*What you need to do:*
Pictures aside, reproduce exactly and only the lines below, starting at the one containing "The height and width of the screenshot is (750, 1300)." and ending at the last line.

*Data in this exercise:*
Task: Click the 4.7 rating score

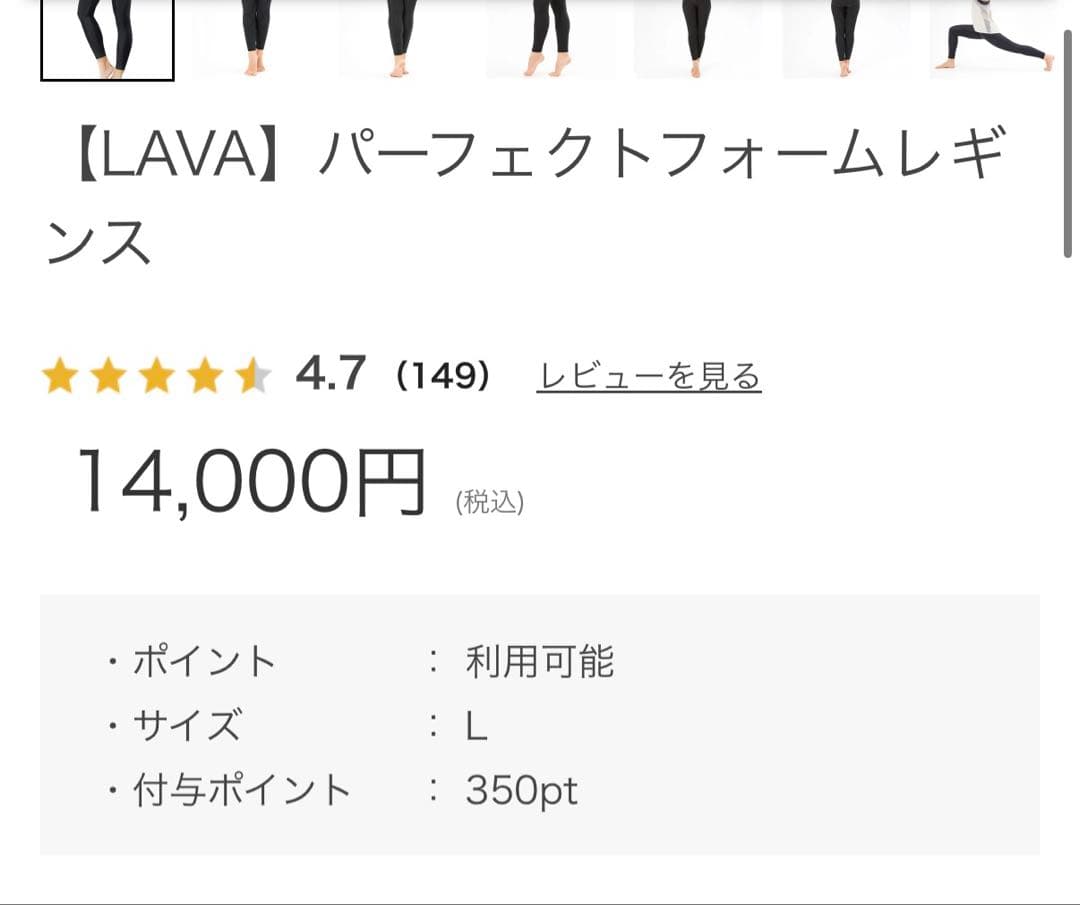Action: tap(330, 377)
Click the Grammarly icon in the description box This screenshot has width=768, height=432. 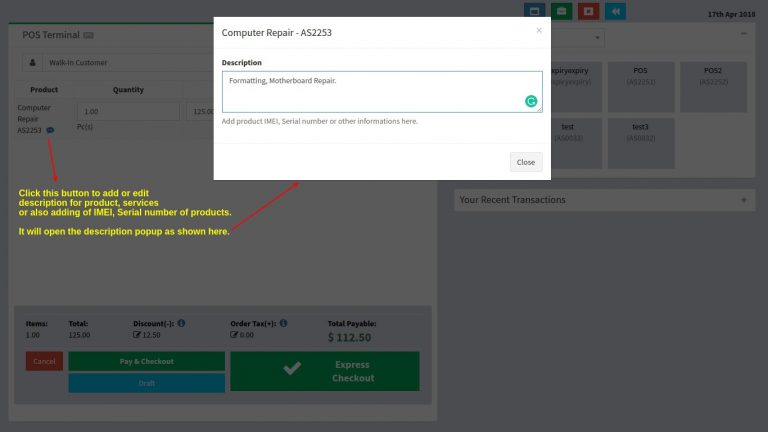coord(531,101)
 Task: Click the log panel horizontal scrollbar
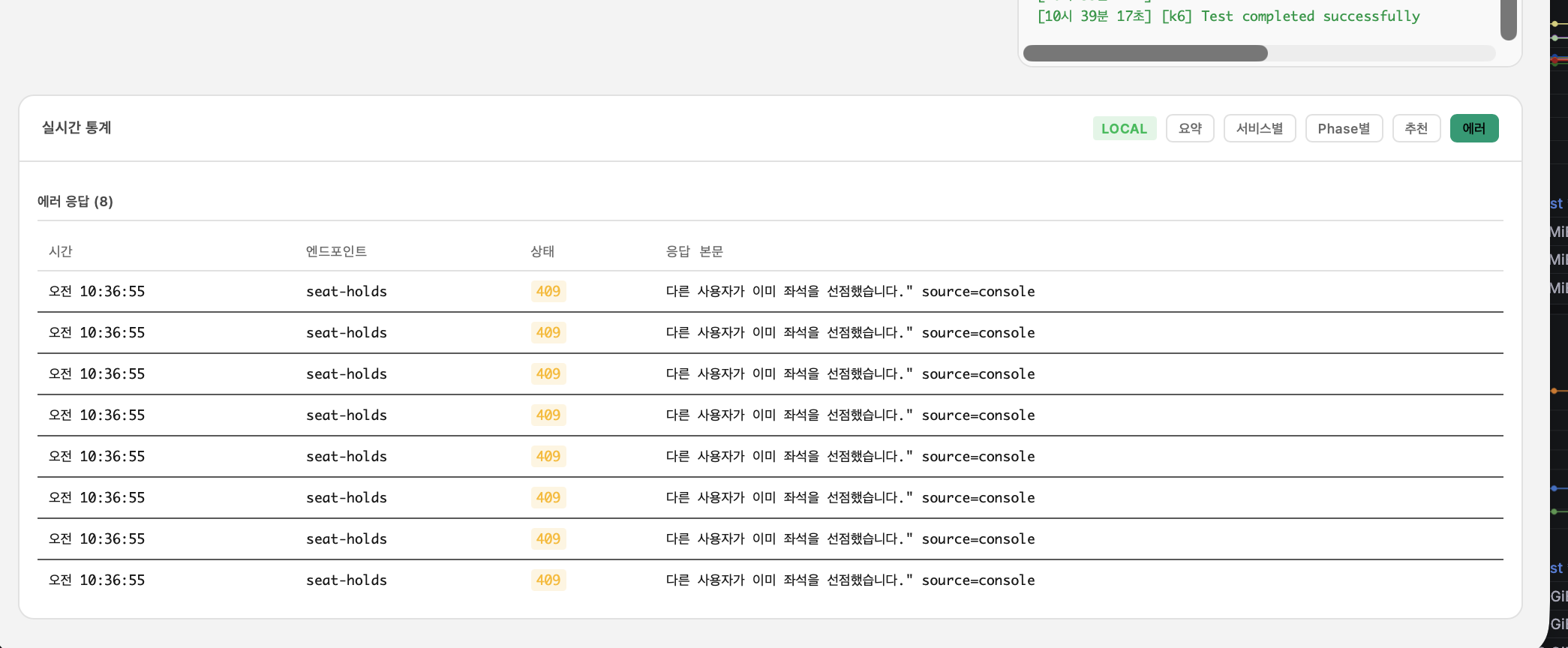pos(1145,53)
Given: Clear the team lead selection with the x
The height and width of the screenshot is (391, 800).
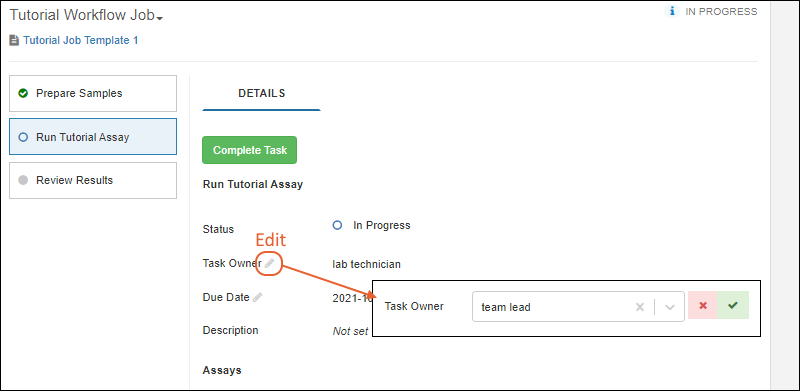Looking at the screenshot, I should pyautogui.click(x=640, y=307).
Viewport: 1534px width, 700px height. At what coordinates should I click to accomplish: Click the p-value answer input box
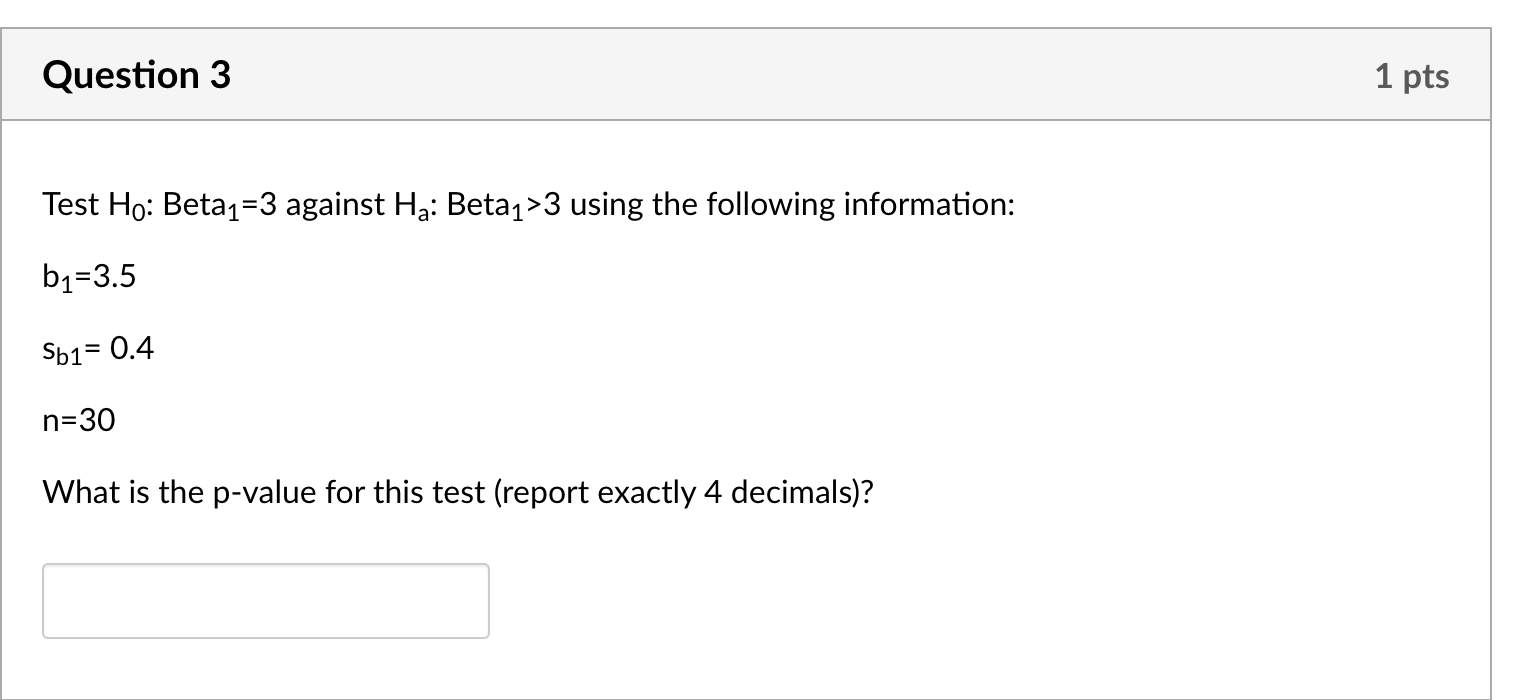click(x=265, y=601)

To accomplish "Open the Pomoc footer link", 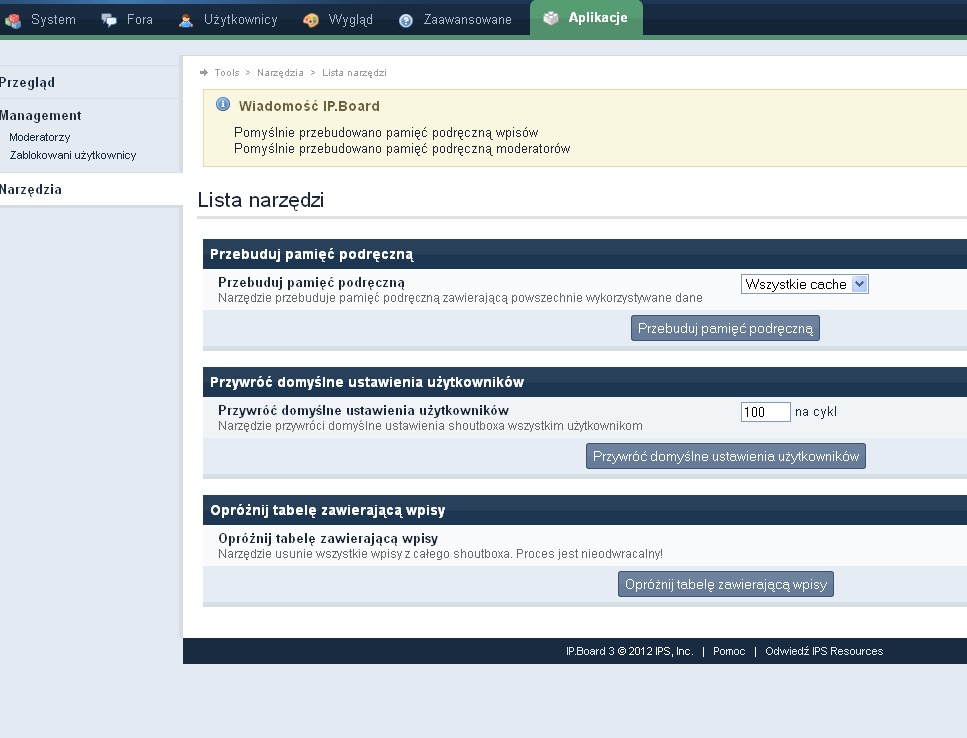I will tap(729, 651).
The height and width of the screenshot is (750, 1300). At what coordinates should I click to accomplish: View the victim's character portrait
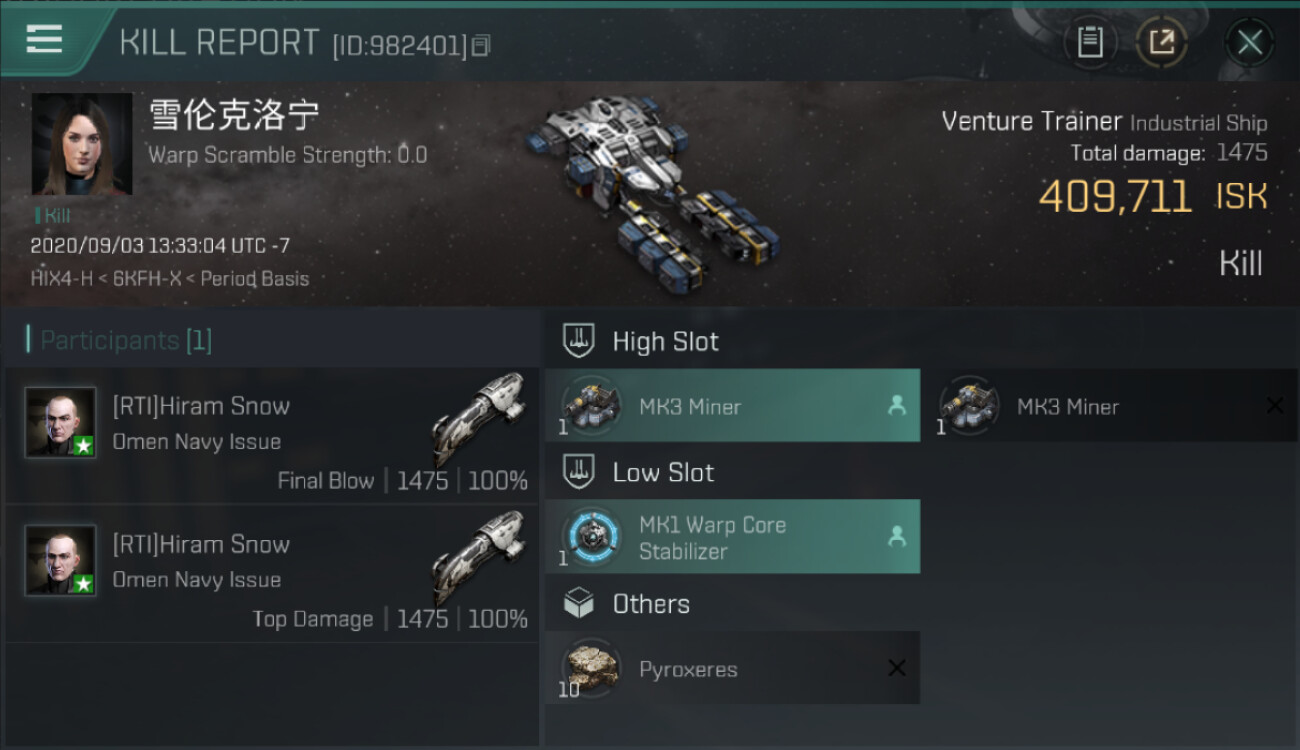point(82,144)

*Solution for this exercise:*
The height and width of the screenshot is (750, 1300). At what coordinates should I click to accomplish: View the victim's character portrait
point(82,144)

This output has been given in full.